Consider the following class, created mainly for benchmarking purposes:
class String {
char* data_;
public:
String(const char* arg = "") : data_(new char[strlen(arg) + 1]) { strcpy(data_, arg); }
String(const String& other) : String(other.data_) { }
String(String&& other) noexcept : data_(other.data_) { other.data_ = nullptr; }
String& operator=(String other) noexcept { swap(other); return *this; }
~String() { delete[] data_; }
void swap(String& rhs) noexcept { std::swap(data_, rhs.data_); }
const char* data() const { return data_; }
};
void swap(String& lhs, String& rhs) noexcept { lhs.swap(rhs); }
I am trying to compare the efficiency of swapping of two of its instances with custom swap
and std::swap
. For custom swap
, GCC 8.2 (-O2
) generates the following x86_64 assembly:
mov rax, QWORD PTR [rdi]
mov rdx, QWORD PTR [rsi]
mov QWORD PTR [rdi], rdx
mov QWORD PTR [rsi], rax
ret
which exactly matches swapping of two pointers. However, for std::swap
, the generated assembly is:
mov rdx, QWORD PTR [rsi]
mov QWORD PTR [rsi], 0 // (A)
mov rax, QWORD PTR [rdi]
mov QWORD PTR [rdi], 0 // (1)
mov QWORD PTR [rsi], rax // (B)
mov rax, QWORD PTR [rdi] // (2)
mov QWORD PTR [rdi], rdx
test rax, rax // (3)
je .L3
mov rdi, rax
jmp operator delete[](void*)
.L3:
ret
What I am curious about is why GCC generates such inefficient code. The instruction (1) sets [rdi]

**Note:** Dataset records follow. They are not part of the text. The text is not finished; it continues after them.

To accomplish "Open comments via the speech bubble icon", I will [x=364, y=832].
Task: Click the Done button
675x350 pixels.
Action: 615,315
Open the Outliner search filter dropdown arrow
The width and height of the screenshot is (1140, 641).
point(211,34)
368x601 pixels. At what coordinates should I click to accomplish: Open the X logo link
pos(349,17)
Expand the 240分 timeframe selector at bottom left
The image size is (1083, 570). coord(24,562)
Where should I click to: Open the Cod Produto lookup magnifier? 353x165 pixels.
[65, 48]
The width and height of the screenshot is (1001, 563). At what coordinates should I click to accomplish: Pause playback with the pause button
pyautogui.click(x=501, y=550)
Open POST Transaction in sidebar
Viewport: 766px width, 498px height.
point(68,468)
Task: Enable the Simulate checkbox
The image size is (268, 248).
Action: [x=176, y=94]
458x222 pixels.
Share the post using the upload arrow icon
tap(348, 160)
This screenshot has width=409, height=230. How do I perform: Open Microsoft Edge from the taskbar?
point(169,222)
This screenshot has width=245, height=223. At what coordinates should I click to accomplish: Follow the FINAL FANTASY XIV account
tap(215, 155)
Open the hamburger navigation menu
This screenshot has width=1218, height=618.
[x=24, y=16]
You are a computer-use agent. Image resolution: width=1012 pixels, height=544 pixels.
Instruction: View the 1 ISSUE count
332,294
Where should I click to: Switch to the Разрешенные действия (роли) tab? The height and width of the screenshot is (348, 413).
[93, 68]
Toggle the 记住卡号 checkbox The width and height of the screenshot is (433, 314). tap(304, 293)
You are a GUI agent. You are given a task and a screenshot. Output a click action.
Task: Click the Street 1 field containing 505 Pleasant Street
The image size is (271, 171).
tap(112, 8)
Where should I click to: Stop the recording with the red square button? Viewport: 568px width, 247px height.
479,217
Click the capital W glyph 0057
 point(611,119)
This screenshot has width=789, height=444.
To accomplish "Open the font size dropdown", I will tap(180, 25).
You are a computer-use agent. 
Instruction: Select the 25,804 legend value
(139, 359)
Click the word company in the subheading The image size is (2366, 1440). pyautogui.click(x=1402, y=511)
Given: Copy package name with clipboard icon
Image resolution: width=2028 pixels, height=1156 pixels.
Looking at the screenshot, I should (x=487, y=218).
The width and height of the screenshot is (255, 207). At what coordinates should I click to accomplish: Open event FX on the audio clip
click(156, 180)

to zero. That zero is then loaded into rax
(2). And then, rax
is tested (3) whether or not operator delete
should be called.
Why GCC tests rax
if it is guaranteed to be zero? It seems to be a pretty simple case for the optimizer to avoid this test.
Godbolt demo: https://godbolt.org/z/WNm2if
Another source of inefficiency is that 0 is written to [rsi]
first (A) and then it is overwritten with another value (B).
Bottom line: I would expect a compiler to generate the same machine code for std::swap
as well as for custom swap
, which does not happen. This indicates that writing custom swapping functions makes sense even for classes that support move semantics.